[Prompt]
Which lines of the records contain "name"? Collect every one of them.
──────────────────────────────
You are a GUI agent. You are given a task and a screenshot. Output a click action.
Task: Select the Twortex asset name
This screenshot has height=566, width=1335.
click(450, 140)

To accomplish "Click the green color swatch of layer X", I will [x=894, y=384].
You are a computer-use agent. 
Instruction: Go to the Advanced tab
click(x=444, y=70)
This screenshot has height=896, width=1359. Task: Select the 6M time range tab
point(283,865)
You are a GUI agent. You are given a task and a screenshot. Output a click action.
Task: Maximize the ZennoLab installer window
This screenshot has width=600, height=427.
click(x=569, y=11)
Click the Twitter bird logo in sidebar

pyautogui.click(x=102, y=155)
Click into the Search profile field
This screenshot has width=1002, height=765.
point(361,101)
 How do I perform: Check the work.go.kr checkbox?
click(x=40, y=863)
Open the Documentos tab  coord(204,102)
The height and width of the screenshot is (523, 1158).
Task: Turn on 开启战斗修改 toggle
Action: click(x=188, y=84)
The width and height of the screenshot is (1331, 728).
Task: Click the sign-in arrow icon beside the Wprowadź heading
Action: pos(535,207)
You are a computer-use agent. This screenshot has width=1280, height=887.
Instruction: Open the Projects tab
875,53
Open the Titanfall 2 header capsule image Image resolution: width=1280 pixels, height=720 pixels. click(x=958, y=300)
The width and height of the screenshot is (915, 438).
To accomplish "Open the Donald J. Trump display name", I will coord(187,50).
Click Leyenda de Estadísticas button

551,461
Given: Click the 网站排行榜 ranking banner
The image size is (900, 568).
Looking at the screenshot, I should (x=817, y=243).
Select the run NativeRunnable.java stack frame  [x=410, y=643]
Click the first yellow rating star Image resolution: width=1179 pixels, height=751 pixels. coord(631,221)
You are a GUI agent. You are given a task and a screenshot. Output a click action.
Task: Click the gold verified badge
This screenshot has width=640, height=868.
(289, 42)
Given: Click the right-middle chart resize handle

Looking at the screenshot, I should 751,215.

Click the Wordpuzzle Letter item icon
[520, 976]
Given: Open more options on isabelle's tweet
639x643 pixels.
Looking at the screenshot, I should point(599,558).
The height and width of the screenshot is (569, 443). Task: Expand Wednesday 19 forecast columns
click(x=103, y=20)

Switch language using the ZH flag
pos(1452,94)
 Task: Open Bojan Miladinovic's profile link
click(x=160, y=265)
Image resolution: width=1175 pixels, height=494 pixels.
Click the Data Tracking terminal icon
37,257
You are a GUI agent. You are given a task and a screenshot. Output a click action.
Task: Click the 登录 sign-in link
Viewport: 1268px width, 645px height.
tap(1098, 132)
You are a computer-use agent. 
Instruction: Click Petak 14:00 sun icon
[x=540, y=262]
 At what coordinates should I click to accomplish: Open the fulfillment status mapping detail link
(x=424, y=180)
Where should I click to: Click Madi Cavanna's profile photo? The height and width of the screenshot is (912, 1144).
──────────────────────────────
[Finished task]
Task: Select the Twortex asset name
To accomplish "Open the Donald J. Trump display name", I will coord(187,50).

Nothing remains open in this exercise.